Mission Statement
At Cravon Studios our aim is to give back to the world by creating great games people love. We want to bring friends and family back to the table to play our games and hopefully have great experiences that bring them closer together. We want to create tabletop game experiences that delight, enthrall, and entertain. We will give back by teaching the lessons we learn and helping others new to the tabletop game hobby either as a player, or as a creator discover a new world of gaming. When you play our games, you are choosing to give us your time that we know you could have spent doing other things.
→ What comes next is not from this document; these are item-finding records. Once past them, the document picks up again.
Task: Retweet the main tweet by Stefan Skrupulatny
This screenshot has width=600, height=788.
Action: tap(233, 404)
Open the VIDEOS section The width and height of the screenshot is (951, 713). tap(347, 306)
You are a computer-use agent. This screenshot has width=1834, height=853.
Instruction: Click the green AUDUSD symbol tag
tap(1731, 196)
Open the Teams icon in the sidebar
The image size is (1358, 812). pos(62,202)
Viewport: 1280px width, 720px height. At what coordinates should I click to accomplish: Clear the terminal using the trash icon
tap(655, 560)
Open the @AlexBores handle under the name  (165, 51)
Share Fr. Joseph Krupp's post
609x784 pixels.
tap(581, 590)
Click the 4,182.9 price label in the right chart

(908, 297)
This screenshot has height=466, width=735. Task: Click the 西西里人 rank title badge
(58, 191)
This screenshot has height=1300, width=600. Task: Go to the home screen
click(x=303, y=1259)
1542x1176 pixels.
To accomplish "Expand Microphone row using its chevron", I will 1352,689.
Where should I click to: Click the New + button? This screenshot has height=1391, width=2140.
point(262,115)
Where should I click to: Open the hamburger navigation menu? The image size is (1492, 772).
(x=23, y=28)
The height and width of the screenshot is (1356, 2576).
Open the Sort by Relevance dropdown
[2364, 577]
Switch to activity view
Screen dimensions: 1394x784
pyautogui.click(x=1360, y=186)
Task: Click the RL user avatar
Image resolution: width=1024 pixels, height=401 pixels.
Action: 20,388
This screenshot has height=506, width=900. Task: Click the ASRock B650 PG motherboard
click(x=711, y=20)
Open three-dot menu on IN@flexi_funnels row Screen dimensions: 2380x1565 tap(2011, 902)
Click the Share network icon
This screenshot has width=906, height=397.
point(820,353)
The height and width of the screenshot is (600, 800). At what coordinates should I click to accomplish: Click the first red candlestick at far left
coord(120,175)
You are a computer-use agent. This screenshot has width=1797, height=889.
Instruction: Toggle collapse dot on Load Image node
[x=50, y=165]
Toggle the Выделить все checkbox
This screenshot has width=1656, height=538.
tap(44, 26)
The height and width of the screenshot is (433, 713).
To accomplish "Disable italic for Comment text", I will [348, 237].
We will respect that time and be thankful for it.
Cravon Studios creates and publishes tabletop games. It is run by Rocky and Stefanie Heckman. We work with designers, artists, graphic designers, manufacturers and a myriad of others, especially those new to the industry, to bring our games to life.
Guiding Principles
- A game is a work of art, invest in world class art
- A game is an investment. Ensure the highest quality production
- A game should bring people together and create the best of times
- A game should be as emotionally and mentally engaging as possible
- Do no harm, commit no social injustice
- Make the best game possible for the audience. Not every game is for every person
- Don’t rush. Take the time required to make the best game that can be made. When the design is done is when we start he real work on a game through testing, revision, and improvement.
15 Tenets of Board Game Design for Cravon Studios
- Choices are empowering and have consequences, good or bad.
- Only have as many rules as required to provide the gameplay structure. Don’t let the rules get in the way of the game.
- Setup should be less than 5% of the game time.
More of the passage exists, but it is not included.